Les protestants, peu satisfaits de l’édit de Nantes que Henri IV leur avait accordé, voulurent étendre leurs privilèges et se rendre absolument indépendants. Tel fut l’objet de l’assemblée de Châtellerault. Leurs chefs, qui la plupart n’osèrent y paraître, étaient le duc de Bouillon, Duplessis-Mornay, Lesdiguières, d’Aubigné, etc. Henri IV, justement inquiet de cette menée, envoya Sully pour faire avorter des projets qui tendaient à bouleverser de nouveau le royaume.
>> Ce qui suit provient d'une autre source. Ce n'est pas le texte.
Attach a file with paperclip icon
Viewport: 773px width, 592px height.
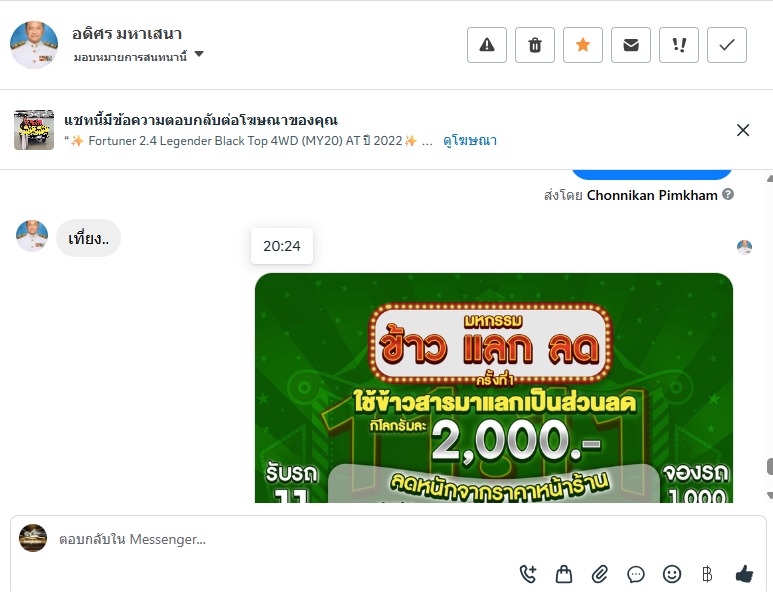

Sully en parle dans ses Mémoires, et son témoignage ne doit pas être suspect, puisqu’il persévéra toujours dans la religion protestante :
« Ce sera, dit ce grand homme, une honte éternelle pour le duc de Bouillon, Duplessis, d’Aubigné, Constant, Saint-Germain, et quelques autres, mais surtout, je le répète, pour Lesdiguières, d’avoir souscrit à un Mémoire dans lequel on jette les fondements d’une république calviniste au milieu de la France, libre et absolument indépendante du souverain. Je sais bien que les termes ne se trouvent pas dans le Mémoire ; on les y a évités avec un soin qui paraît étudié ; mais les termes ne font rien, là où se trouve la réalité ; et je fais toutes ces personnes elles-mêmes juges de ce qu’on peut entendre par l’établissement d’un corps dont les chefs sont aussi étroitement liés ensemble, que séparés d’avec les autres, et de conseils provinciaux qui prennent la loi d’un conseil suprême général ; ce que signifie cet appui qu’on y cherche chez l’étranger, cette obligation qu’on y impose à tous gouverneurs et gens en place, de prêter certains serments ; enfin l’exclusion qu’on y donne à tous catholiques romains, et à tout officier attaché particulièrement au roi, des charges, dignités et des affaires du nouveau parti. »
Sully parvint à détourner cet orage : ses excellents raisonnements, joints à l’autorité de gouverneur de la province et de ministre du roi, ramenèrent la majorité des protestants.